When I was a very young child & I heard the moog trills of the In Search Of theme music, I would run into my room & hide under my covers. The grainy black & white images of the intro. sequence alone frightened me: a grainy row of rapa nui, a ruined Scottish castle, a crystal skull, but I still would listen from that vantage & catch fragments of Leonard Nimoy’s earnest narration & those images, that voice, never left.
When I was a young child & finally could bring myself to watch the show, I would have nightmares of being chased by UFOs & lifted into the sky, until I grew up & then I would have dreams of being followed by UFOs & lifted up into the sky: home at last.
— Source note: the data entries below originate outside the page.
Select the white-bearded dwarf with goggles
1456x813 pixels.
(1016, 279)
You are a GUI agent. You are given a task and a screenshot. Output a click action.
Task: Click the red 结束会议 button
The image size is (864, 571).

What I once feared became a trusted friend, Nimoy’s voice a source of comfort & wonder. It’s funny because most people know that voice as the pathologically logical Mr. Spock, but I knew it most intimately as Leonard himself, or rather the self he farmed out to Rodenberry’s seminal paranormal documentary show. My Leonard Nimoy had a mustache & a lilac ascot.
Andy Warhol, another alien, another hero or mine, said that images are worth repeating, or at least that’s what Lou Reed & John Cale said he said, & when Leonard died in 2015 I began the project of watching every single episode of In Search Of & mining them for phrases, images & impressions, much like I did in my childhood bedroom. The show is far greater than the sum of its parts: —the sublime soundtrack—Nimoy’s exquisite outfits—actual academics who, in the 1970s, believed we might actually be able to talk to plants. The poems are Pop Art, drawing from the well of our popular obsessions.
Over the course of the turbulent years following the 2016 election, the birth of my daughter in 2017 & beyond, the In Search Of project once again became my way of hiding under the covers & now that it’s done I still miss the practice & the man himself. The character of Leonard began to emerge from the static of the poems, a messianic everyman, a font of arcane knowledge, gaunt & handsome & otherworldly in his burgundy turtleneck & houndstooth blazer, gazing out at the vastness of the Himalayas in search of the Yeti, combing the Sahara desert for King Solomon’s mines, or trying to teach an erstwhile circle of toddlers ESP.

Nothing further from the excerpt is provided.